Auslander's Theorem and n-Isolated Singularities

TL;DR

This paper generalizes Auslander's Theorem to non-commutative rings and modules that are high syzygies of MCM modules, focusing on complete Gorenstein local domains and path algebras.

Contribution

It introduces a new generalization of Auslander's Theorem by restricting to high syzygy modules over non-commutative rings, expanding the theorem's applicability.

Findings

Generalization of Auslander's Theorem to non-commutative rings.

Analysis of modules that are high syzygies of MCM modules.

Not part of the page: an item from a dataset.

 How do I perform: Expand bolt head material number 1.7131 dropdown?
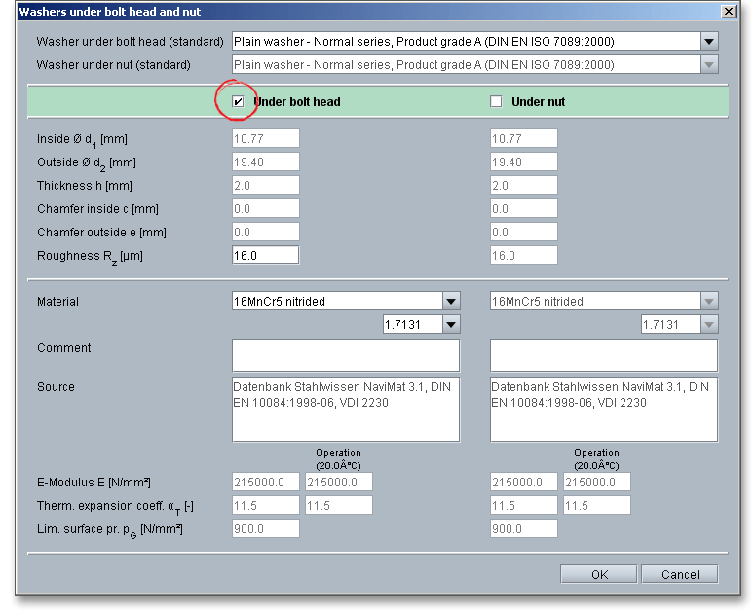tap(451, 325)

Application to path algebras over complete Gorenstein local domains.

Abstract

One of the most stunning results in the representation theory of Cohen-Macaulay rings is Auslander's well known theorem which states a CM local ring of finite CM type can have at most an isolated singularity. There have been some generalizations of this in the direction of countable CM type by Huneke and Leuschke. In this paper, we focus on a different generalization by restricting the class of modules. Here we consider modules which are high syzygies of MCM modules over non-commutative rings, exploiting the fact that non-commutative rings allow for finer homological behavior. We then generalize Auslander's Theorem in the setting of complete Gorenstein local domains by examining path algebras, which preserve finiteness of global dimension.